As an inkjet operator here at First American Printing Company, Ann Howard is "national". Each day, millions of pieces of commercial mail pass by her on the way to cities throughout the country.
She's been keeping up with the news of the national do not call registry, and believes it will prove to be positive for the direct mail industry.
"There are a lot of people that don't want to be called on the phone. People will accept mail a lot faster than they will telephone calls," said Howard.
Others agree. As millions of consumers refuse sales pitches that interrupt their days and nights with ringing telephones, businesses are being forced to redirect their telemarketing efforts.
As a result, direct mail is expected to command a big chunk of the change telemarketing will lose.

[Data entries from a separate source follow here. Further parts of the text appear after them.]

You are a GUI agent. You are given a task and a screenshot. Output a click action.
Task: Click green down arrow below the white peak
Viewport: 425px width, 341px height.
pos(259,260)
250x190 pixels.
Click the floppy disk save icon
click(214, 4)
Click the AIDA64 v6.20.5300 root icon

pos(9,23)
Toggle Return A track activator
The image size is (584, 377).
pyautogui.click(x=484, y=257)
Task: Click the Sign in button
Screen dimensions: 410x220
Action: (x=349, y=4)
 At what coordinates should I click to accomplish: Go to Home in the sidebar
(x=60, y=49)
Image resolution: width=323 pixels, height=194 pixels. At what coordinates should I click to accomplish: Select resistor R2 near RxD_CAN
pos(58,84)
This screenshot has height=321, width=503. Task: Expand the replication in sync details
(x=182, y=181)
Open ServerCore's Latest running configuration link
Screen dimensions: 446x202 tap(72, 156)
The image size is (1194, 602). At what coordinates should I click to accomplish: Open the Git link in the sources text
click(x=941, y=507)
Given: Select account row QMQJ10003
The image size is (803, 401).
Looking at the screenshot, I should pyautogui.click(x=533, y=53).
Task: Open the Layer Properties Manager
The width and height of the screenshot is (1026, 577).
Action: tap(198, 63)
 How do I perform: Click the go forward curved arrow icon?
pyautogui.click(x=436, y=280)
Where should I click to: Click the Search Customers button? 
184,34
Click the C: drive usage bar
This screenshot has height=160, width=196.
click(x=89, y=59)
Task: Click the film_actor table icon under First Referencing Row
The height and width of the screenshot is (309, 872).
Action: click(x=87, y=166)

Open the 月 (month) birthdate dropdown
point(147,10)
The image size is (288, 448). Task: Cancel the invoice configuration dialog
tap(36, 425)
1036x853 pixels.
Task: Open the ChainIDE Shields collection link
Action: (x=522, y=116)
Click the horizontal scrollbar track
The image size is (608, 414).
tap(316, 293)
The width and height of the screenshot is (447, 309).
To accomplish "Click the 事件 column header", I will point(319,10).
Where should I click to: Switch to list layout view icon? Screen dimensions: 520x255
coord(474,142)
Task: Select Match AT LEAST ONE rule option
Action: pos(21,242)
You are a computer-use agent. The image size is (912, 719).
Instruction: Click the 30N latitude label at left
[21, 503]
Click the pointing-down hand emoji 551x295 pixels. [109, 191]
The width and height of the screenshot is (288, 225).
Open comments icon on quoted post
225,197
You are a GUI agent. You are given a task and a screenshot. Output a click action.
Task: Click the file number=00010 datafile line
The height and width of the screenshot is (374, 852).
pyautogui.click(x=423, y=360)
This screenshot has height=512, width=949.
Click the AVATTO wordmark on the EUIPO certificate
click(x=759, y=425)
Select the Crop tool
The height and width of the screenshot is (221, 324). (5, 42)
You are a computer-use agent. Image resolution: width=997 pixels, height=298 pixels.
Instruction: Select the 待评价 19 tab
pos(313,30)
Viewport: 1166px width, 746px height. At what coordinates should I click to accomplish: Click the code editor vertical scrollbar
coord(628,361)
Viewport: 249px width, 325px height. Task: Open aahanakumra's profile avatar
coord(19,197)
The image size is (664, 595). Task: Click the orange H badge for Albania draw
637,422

"Our business has grown considerably in the last few months. Some may be related to that. Some I'm sure is unrelated to that. But the other thing that's happening is some of the people that do Internet marketing are now seeing those results level off or even decrease. So I think there will be people that have used other marketing methods returning to direct mail over the next few months," said sales manager John McCollins.
The direct mail industry, including these folks at First American, remain optimistic that October first could be the key date to future growth.
How much growth? No one is sure.
But hopefully, for those of you who have signed up, October first will be a day to begin enjoying peaceful sales-pitch free evenings at home.
But don't forget to keep your eyes on the mail.
Even though the bill passed both chambers, and is expected to be signed into law by President Bush, that does not automatically nullify the recent court order that implies the 'do not call' registry threatens freedom of speech.